A megacity is a very large city, typically with a population of more than 10 million people. Precise definitions vary: the United Nations Department of Economic and Social Affairs in its 2018 "World Urbanization Prospects" report counted urban agglomerations having over 10 million inhabitants. A University of Bonn report held that they are "usually defined as metropolitan areas with a total population of 10 million or more people". Others list cities satisfying criteria of either 5 or 8 million and also having a population density of 2,000 per square kilometre. The terms conurbation, metropolis, and metroplex are also applied to the latter.

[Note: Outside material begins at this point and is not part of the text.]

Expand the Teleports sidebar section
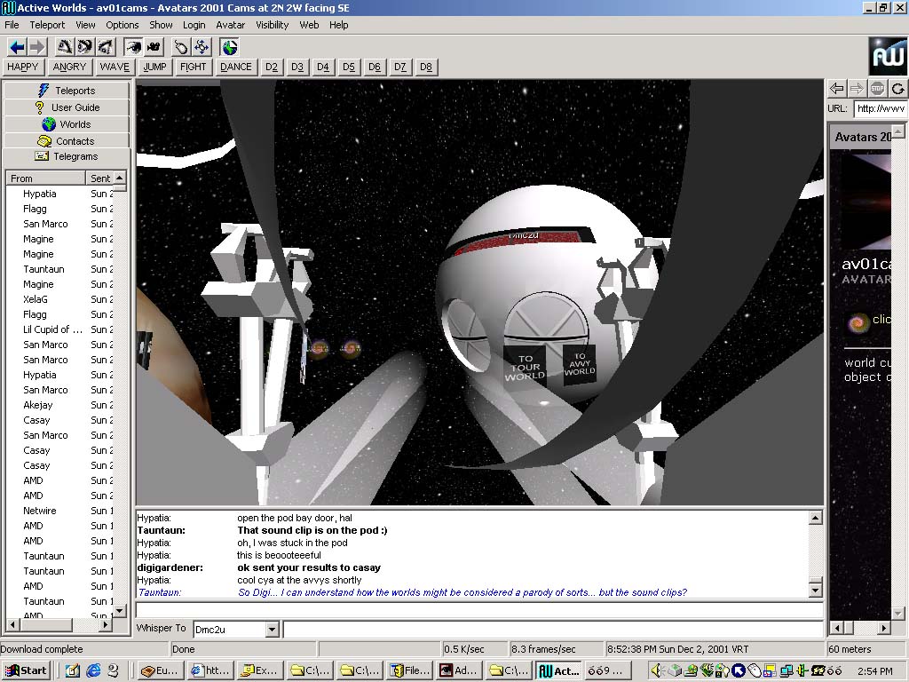Image resolution: width=909 pixels, height=682 pixels. (67, 91)
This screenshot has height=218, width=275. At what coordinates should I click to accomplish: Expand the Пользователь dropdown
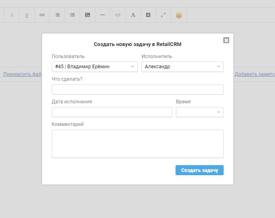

The total number of megacities in the world varies between different sources: The world had 33 according to the UN (in 2018), 37 according to CityPopulation.de (in 2020), and 44 according to Demographia (in 2022). About half these urban agglomerations are in China and India. The other four countries with more than one megacity are Brazil, Japan, Pakistan, and the United States. African megacities are present in Nigeria, Egypt, South Africa, and the DRC; European megacities are present in Russia, France, the United Kingdom, and Turkey (also in Asia); megacities can be found in Latin America in the countries of Brazil, Mexico, Colombia, Peru, and Argentina. Some sources identify Tokyo's Greater Tokyo Area as the largest megacity in the world, while some others give the title to Pearl River Delta.

List of megacities

History
The term "megacity" entered common use in the late 19th or early 20th centuries; one of the earliest documented uses of the term was by the University of Texas in 1904. Initially the United Nations used the term to describe cities of 8 million or more inhabitants, but now uses the threshold of 10 million. In the mid 1970s the term was coined by urbanist Janice Perlman referring to the phenomenon of very large urban agglomerations. 
 
In 1800, only 3% of the world's population lived in cities, a figure that rose to 47% by the end of the twentieth century. In 1950, there were 83 cities with populations exceeding one million; by 2007, this number had risen to 468. The UN forecasts that today's urban population of 3.2 billion will rise to nearly 5 billion by 2030, when three out of five, or sixty percent, of people will live in cities.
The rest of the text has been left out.